[EXERCISE AIM]
Reproduce the part of the material that opens with the line containing "Download ggplot2_0.5.2.tar.gz" and closes with the line containing "Collapse the Scorecard", both lines included and the requests kept. Multiply every click coordinate in the answers by 0.95 and round each result to a whole number, with halves rounded up.

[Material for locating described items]
___
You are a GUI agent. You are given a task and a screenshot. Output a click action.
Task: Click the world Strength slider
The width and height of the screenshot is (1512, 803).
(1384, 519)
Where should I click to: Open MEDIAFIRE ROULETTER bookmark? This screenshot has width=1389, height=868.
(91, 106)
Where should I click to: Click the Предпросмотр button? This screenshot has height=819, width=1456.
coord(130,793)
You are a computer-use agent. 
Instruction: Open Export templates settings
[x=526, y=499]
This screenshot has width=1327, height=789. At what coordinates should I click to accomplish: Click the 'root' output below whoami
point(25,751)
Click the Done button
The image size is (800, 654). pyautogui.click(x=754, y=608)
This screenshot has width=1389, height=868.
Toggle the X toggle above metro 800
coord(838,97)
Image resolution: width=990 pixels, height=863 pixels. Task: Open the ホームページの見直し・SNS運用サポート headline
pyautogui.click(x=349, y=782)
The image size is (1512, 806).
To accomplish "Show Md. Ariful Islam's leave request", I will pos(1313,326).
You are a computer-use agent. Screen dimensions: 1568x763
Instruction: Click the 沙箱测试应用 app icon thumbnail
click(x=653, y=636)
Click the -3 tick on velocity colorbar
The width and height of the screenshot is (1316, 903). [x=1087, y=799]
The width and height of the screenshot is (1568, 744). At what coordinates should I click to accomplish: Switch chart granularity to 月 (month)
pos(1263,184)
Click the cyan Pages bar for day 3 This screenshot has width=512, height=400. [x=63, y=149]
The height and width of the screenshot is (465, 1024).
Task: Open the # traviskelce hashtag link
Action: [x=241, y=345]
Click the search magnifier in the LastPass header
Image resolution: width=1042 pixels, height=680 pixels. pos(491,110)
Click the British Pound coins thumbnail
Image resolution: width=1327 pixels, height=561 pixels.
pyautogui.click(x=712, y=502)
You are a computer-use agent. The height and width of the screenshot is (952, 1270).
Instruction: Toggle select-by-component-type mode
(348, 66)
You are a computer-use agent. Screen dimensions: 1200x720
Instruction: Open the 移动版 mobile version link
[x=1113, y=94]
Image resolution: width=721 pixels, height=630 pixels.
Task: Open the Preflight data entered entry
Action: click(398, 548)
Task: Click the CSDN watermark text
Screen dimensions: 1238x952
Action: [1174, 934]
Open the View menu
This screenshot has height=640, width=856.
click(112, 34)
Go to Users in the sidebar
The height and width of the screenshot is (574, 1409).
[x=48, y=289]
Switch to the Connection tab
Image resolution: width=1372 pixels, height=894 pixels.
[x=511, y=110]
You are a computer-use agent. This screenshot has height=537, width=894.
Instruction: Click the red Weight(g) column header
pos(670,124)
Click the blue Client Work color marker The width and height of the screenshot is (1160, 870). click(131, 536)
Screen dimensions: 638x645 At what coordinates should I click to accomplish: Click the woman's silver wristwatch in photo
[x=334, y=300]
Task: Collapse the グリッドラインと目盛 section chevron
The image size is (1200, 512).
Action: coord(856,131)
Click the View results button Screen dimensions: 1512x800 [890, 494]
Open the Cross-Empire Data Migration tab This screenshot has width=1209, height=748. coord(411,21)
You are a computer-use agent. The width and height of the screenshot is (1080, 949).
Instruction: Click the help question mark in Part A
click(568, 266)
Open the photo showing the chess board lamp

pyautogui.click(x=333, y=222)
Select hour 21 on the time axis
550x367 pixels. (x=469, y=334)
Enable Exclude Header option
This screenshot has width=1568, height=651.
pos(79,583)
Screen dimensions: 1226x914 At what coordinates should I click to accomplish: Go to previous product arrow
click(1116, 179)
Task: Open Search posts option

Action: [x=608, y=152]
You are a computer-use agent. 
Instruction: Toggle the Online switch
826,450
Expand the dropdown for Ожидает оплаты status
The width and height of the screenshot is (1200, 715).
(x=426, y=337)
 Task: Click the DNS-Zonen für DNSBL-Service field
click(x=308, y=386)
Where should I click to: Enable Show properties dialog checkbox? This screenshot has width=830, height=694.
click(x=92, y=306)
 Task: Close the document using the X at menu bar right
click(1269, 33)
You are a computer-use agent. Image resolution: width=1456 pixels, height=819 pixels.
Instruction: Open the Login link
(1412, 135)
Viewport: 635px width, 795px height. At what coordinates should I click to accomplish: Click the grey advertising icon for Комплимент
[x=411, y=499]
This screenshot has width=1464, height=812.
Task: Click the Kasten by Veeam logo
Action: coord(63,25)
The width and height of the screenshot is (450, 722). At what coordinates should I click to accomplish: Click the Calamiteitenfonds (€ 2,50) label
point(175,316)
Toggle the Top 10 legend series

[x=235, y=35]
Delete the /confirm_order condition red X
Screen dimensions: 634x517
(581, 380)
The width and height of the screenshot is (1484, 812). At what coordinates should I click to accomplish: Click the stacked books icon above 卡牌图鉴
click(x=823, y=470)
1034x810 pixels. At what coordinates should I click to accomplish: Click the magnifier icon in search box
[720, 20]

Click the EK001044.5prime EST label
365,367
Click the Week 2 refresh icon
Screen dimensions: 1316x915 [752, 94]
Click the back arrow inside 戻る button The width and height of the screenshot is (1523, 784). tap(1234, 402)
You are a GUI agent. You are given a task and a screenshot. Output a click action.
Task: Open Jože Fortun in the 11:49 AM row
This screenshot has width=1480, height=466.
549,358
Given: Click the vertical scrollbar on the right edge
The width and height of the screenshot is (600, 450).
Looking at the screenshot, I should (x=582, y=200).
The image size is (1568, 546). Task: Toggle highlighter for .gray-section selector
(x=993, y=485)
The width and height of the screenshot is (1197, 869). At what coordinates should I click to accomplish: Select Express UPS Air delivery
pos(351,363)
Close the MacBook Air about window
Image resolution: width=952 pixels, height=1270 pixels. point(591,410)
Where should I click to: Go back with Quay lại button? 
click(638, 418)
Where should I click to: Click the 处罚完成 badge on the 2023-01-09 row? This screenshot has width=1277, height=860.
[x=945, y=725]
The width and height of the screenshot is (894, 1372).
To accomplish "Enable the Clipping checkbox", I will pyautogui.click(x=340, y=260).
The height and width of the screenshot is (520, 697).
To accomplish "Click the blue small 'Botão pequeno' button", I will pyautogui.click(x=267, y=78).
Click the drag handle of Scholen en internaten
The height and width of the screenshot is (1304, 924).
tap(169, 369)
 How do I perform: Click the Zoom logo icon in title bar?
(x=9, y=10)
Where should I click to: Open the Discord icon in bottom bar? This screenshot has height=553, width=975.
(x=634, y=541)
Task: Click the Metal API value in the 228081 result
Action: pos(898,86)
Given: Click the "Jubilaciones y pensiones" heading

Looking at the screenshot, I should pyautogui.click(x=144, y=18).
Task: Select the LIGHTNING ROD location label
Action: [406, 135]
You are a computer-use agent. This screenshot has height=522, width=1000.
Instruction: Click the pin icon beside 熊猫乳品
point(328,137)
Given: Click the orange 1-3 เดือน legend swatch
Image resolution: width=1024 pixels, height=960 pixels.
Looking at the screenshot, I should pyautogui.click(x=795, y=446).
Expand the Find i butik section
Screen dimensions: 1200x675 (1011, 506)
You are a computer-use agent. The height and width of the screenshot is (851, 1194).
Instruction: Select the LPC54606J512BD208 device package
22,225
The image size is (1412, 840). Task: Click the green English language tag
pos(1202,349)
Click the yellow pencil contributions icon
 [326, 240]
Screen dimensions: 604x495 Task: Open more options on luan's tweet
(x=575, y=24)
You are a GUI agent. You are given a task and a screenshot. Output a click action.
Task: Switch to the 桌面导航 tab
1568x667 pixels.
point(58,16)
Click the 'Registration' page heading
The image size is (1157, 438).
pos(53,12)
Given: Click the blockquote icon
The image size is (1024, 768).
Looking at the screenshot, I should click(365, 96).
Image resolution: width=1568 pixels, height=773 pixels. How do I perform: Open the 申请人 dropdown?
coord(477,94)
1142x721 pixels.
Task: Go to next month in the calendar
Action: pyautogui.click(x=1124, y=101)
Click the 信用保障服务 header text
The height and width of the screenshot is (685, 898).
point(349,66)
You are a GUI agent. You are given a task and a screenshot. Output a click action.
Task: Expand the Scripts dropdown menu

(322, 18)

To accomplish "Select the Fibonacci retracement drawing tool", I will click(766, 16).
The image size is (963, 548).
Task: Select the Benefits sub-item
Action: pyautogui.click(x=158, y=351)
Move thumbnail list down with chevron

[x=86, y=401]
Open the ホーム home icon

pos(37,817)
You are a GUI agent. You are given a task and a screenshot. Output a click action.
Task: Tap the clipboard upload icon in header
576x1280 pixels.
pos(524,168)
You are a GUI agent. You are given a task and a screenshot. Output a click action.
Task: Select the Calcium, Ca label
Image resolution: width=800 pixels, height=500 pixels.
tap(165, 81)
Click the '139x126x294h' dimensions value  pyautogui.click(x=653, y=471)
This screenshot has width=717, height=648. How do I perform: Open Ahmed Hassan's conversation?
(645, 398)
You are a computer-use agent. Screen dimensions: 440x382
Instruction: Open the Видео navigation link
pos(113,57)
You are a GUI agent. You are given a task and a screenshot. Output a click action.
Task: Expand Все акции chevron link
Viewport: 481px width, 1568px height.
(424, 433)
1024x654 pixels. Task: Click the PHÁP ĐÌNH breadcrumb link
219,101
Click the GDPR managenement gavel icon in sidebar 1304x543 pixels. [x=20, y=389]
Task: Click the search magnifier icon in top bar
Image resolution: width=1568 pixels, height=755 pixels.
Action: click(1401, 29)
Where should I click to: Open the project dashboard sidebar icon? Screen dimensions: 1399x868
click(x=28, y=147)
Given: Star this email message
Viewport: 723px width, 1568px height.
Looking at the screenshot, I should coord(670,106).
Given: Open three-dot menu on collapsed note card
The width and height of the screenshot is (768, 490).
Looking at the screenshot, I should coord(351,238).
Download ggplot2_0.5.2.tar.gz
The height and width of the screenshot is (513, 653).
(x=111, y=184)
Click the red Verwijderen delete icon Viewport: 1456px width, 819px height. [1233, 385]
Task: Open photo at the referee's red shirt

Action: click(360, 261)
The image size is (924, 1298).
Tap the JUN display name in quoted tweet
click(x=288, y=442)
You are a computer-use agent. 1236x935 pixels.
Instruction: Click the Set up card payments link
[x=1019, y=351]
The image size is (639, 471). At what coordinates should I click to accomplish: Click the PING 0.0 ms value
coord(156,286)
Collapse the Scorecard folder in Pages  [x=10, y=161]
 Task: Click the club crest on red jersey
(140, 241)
___
[EXERCISE SOLUTION]
Download ggplot2_0.5.2.tar.gz
The height and width of the screenshot is (513, 653).
(x=105, y=175)
Click the red Verwijderen delete icon Viewport: 1456px width, 819px height. [1171, 366]
Task: Open photo at the referee's red shirt

Action: click(342, 248)
The image size is (924, 1298).
Tap the JUN display name in quoted tweet
click(x=274, y=420)
You are a computer-use agent. 1236x935 pixels.
Instruction: Click the Set up card payments link
[x=968, y=333]
The image size is (639, 471). At what coordinates should I click to accomplish: Click the PING 0.0 ms value
coord(148,272)
Collapse the Scorecard folder in Pages  [x=10, y=153]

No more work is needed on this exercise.